The hung up gobbler. You may have met him. More than once. Well, he has an alter ego. The slink away tom. You’ve probably met him, too.
There’s a trick you can use to shoot both of them. Patience. Oh, how boring. But oh how effective. And frequently. The frustrating thing about tom turkeys is they’re turkeys. Who knows why they do what they do?
One morning they fly down into your lap. The next they fly to the next state. But at noon they might return. And there’s the hint.
Turkeys aren’t chained to small territories, but they’re pretty faithful to favored spots. Roost trees are a great example. So are open strutting grounds and feed fields. How many times have you watched the same bird or birds fly to a field edge, preen, strut, gobble and fuss around for an hour and then file into a pasture or alfalfa field. They feed across it and into a distant woods. That evening they filter through the woods back to the roost tree.
Routine stuff. So have patience and take advantage of it.
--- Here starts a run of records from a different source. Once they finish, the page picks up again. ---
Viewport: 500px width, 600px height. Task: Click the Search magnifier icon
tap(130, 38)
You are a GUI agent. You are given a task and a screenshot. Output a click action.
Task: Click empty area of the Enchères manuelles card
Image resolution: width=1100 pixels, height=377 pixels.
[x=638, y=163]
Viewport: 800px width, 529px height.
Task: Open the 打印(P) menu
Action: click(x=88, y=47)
If you know routine travel routes, take advantage of them. Set up where you’re pretty sure the flock, or a single tom, will pass close. Then stick it out. Sit quietly, watch, call every ten minutes or so and keep your hopes up. Eventually a tom will slip within hearing range. The next thing you know he’s gobbling in response, strutting right in and you’re sweating to carry 20 pounds of turkey home.
But what about that early morning tom that flirts with you for an hour, then drifts away? Hang tight again. He knows you’re there, but he probably has a real live hen with him. After he’s done courting her, he just might return for a new liaison with that naughty hen he heard at dawn. Hey, you know you’re in his strutting area and you know he’ll be back some time. Why not wait him out?
Patience. It’s not exciting, but it works.